I’m sure that if an engineer runs this test application in a debugger, he/she will be able to spot low-hanging fruit fairly quickly. Can you let me know when you’ve had a chance to run the test application? I think it will make it easy for you to make progress on this problem for us and for other users who are interested in using your software for graphical report generation.

Btw, we’re very happy with the quality of your product and your support, and don’t mean to rush you! I just want to make sure that this test application doesn’t slip through the cracks, as I believe it is likely to be a helpful testbench.

Hi Edgar,

Thanks for sharing the detail. I would
like to share with you that
issues are addressed and resolved based on first come first serve
basis. Currently, your issue is pending for analysis and is in the
queue. We will update you via this forum thread once there is any update available on this issue.

Please feel free to ask if you have any question about Aspose.Words, we will be happy to help you.

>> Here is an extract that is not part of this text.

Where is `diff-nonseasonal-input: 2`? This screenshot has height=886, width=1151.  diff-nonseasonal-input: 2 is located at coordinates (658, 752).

Understood. Thanks for your time.

Just tested with Aspose.Words for Java 14.10.0, same problem, possibly a little slower. I noticed that the issue label is WORDSNET, but I am using the Java version. Perhaps a typo?

Hi Edgar,

Thanks for your inquiry. Please
note that the latest version of Aspose.Words for Java is completely
auto-ported from .NET, i.e. we do not write code for Aspose.Words for
Java; it is generated out automatically from C# code of Aspose.Words for
.NET. So there should not be any significant difference in
functionalities between Java and .NET versions because the code is
mostly the same.

As a workaround of this issue, we suggest you please use following PdfSaveOptions. Hope this helps you.

PdfSaveOptions options = new PdfSaveOptions();
options.getDownsampleOptions().setDownsampleImages(false);
options.setImageCompression(PdfImageCompression.JPEG);
options.setJpegQuality(80);

Thanks Tahir. Your JPEG suggestion improves the memory performance considerably, but the time performance is still very bad. Additionally, our images happen to be big white diagrams, with single-pixel black lines drawn all over them. It’s a worst-case for JPEG and a best-case for PNG.

With JPEG: 56 seconds, 800 MB (looks like it’s just limited by GC frequency, could probably run in less).
Without JPEG: 65 seconds, 1.8GB (same as before)

Hi Edgar,

Thanks for your feedback. We will update you via this forum thread once this issue is resolved. Thanks for your patience.

Hi Edgar,

Further to my last, the very best way is to use source images in Jpeg format instead of Png. In this case memory usage and speed when saving to Pdf will be almost the same as for saving to Docx. Hope this helps.

The issues you have found earlier (filed as WORDSNET-11008) have been fixed in this Aspose.Words for .NET 23.10 update also available on NuGet.